Un sujeto difícil, sin dudas; ahora recuerdo su caída al vacío. Fue en ese instante en que tuve la certeza de que él me iba a querer siempre, aún cuando le hiciese lo más feo del mundo. Infeliz, que no son todos los que están dispuestos a amar a una mujer como yo. Una bailarina, pero no una clásica, sino una chica que desde un escenario miserable se contonea de manera vulgar y mientras lo haces te comen con los ojos, porque a toda costa pretenden poseerte y, luego de consumado el acto, te tratan con desprecio. Sin embargo, él me adoraba en silencio y, yo, muchachita retorcidita que soy, no permitía que se me acercase, entre otras cosas por su defecto ¡Y es cierto! Si en una fábrica de juguetes, se supone que hacen miles de soldaditos para agenciarse cuantiosas ganancias que han de generar los padres de niños lerdos que prefieren pasarse el día jugando a la guerrita en medio de una soledad que asusta, antes de estar en la calle con otros niños ¿Ninguno se percató entonces que salía al mercado un producto incompleto?
 
 A lo mejor fui lacerante, pero no me pesa. A los hombres se les trata con mano fuerte, sino te devoran y después te escupen.
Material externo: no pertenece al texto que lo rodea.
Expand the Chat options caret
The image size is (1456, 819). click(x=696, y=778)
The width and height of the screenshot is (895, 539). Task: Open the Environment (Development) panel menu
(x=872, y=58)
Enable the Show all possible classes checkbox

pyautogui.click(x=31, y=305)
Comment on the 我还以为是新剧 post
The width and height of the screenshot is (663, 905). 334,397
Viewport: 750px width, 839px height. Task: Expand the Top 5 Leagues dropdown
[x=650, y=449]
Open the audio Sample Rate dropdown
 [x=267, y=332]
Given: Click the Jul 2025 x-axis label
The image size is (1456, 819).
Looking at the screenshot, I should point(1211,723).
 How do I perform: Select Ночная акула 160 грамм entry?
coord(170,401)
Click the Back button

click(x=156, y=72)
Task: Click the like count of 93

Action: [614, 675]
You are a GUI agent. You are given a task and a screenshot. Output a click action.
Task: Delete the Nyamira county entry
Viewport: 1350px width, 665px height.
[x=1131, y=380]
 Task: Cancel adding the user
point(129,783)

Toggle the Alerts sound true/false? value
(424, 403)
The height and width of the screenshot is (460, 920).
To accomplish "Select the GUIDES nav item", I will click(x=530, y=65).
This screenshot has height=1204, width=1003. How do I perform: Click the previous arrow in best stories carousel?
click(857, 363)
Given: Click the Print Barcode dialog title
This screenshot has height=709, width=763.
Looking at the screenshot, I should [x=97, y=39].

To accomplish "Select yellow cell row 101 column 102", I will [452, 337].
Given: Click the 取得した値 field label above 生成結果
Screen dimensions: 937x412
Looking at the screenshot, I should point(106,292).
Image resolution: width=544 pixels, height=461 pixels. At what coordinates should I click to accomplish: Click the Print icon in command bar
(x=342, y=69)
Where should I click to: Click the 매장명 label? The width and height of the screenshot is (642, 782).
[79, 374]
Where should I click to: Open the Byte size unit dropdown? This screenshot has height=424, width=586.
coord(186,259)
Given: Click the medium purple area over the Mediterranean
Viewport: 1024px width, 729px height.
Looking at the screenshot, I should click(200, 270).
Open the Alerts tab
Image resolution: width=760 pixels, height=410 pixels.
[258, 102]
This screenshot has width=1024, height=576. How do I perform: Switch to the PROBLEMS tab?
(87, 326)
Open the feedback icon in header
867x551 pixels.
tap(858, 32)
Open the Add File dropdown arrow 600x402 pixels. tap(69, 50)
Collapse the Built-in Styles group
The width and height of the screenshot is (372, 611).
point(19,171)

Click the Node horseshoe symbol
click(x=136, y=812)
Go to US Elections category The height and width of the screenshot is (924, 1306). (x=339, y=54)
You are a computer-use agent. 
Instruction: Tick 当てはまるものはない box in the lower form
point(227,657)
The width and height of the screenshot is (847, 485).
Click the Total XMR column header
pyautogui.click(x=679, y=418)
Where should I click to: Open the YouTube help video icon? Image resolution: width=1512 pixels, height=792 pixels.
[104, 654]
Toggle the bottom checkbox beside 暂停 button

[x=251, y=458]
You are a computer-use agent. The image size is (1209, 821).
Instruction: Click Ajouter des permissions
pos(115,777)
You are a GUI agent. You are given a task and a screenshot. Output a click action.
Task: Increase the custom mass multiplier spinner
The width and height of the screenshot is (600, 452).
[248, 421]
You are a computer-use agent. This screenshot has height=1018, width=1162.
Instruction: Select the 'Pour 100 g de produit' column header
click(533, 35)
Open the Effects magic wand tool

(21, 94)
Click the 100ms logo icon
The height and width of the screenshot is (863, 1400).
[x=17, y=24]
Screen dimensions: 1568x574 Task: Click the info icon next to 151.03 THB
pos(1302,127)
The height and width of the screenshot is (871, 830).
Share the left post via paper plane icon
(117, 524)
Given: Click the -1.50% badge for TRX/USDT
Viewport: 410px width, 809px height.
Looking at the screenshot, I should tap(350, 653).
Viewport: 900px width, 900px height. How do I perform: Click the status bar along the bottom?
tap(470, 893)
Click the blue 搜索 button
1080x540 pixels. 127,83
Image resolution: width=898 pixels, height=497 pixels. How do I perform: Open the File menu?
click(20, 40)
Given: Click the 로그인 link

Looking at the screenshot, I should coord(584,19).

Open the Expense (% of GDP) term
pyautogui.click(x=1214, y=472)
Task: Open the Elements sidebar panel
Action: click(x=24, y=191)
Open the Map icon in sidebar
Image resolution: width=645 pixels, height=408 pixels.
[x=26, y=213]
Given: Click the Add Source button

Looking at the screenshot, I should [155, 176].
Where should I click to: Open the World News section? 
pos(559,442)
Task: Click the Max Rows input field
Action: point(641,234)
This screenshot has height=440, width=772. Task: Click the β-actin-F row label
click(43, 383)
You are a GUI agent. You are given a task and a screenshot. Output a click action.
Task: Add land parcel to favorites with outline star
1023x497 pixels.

Razones de sobra puedo argumentar a mi favor. La vida de una bailarina de cabaret, ya lo dije, para nada es rosadita, a pesar de las lentejuelas y las frivolidades que nos acompañan. Aparentando no conocer sus sentimientos, yo flirteaba con el payaso, que lo mismo era un pobre diablo que se esforzaba en ser reconocido como artista ¿Reconocidos los payasos? Únicamente entre ellos mismos y, con envenenadas críticas además. Y es que la mayoría de la gente los identifica como algo menor, que a veces ni sirven para divertir a los niños; si a caso, sólo meterles miedo con esas caras pintorreteadas. Reconozco que, aunque lo hacía para molestarlo, no dejaba de reconocer que lo mismo, un militar -si es de carrera y alta graduación, por supuesto; no un guerrillero que más tarde se pone los grados que le vienen en gana, lo que lo vuelve en un peligroso payaso-, aún cuando planifiquen los aspectos más insignificantes de la vida de una chica frágil y sensible como yo, que va en busca de libertad, poesías y rosas -lo que los convierte asimismo en seres aburridísimos los cuales hay que premiar con la infidelidad-, sin dudas son mejores candidatos para la sagrada institución que representa el matrimonio. Y era gracioso todo aquello, por eso, cuando desapareció sentí nostalgia y al payaso le hice un fuerte reproche por el sórdido acto que cometió. Sin embargo, más tarde le ofrecí mi perdón como si nada hubiese pasado y la ausencia de mejores pretendientes y, cierta afinidad por lo morboso, me llevó a que de una buena vez aceptara sus favores. Pobre de mí. Saberme sin compañía me aterra.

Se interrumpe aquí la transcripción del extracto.